| Data listing |
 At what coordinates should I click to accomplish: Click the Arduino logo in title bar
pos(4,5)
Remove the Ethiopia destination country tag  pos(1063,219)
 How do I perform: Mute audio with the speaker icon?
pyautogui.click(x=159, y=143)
---
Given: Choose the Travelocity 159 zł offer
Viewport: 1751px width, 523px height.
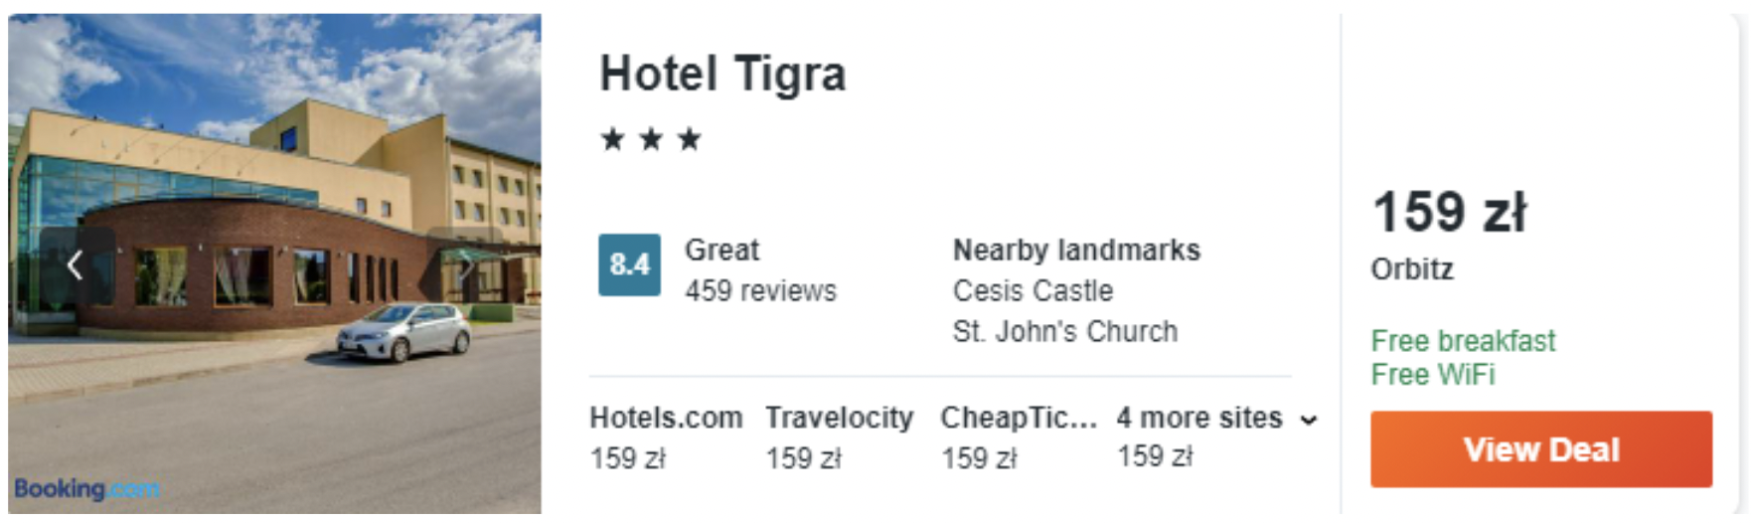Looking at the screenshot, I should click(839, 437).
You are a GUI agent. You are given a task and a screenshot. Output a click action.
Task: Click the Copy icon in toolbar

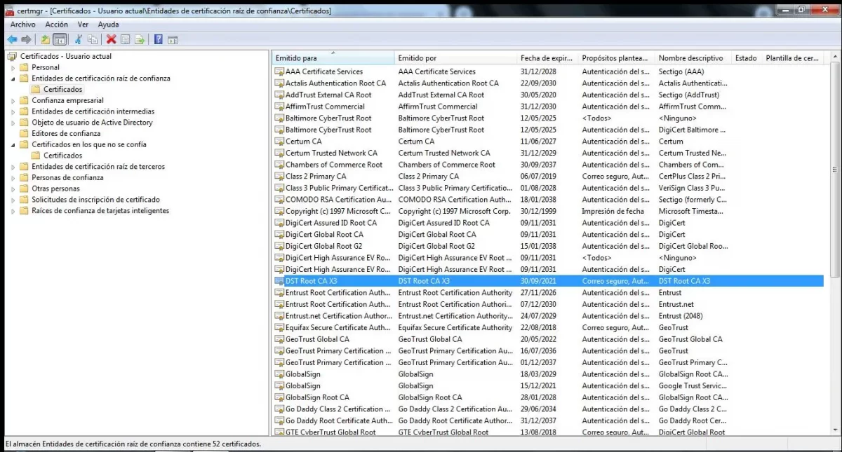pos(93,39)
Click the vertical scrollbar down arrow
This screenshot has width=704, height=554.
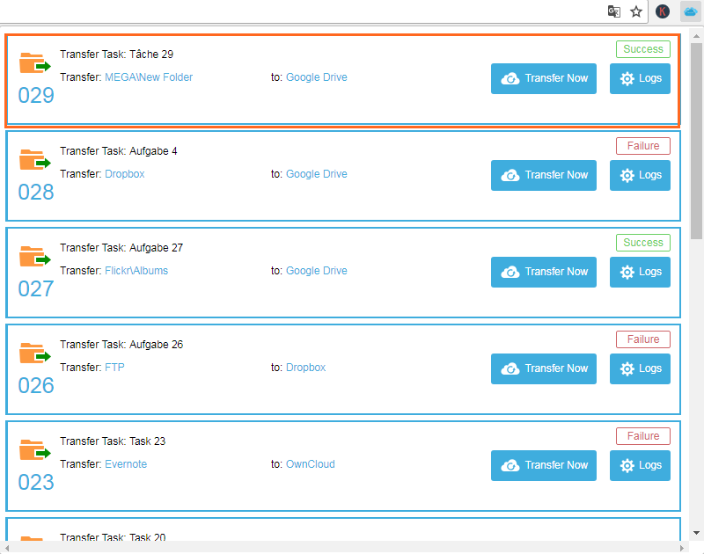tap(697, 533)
--
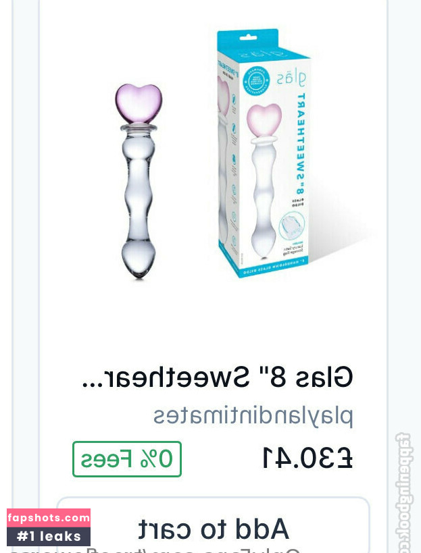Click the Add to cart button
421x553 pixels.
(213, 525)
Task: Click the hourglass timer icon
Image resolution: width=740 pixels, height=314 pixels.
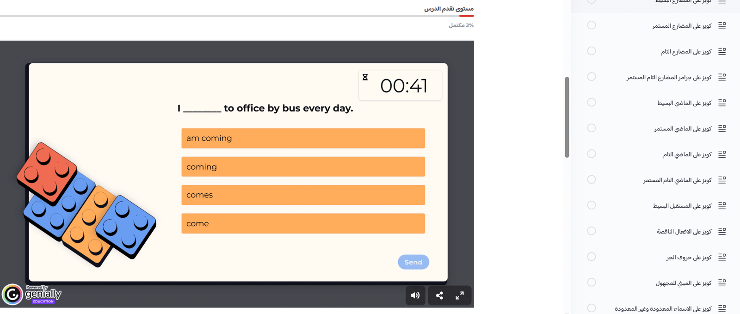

| Activity |
Taking the material above, extract exactly and only the lines from the line with "Task: Click the hourglass timer icon" to the line with "Image resolution: width=740", inclusive of both.

| Task output |
Task: Click the hourglass timer icon
Image resolution: width=740 pixels, height=314 pixels.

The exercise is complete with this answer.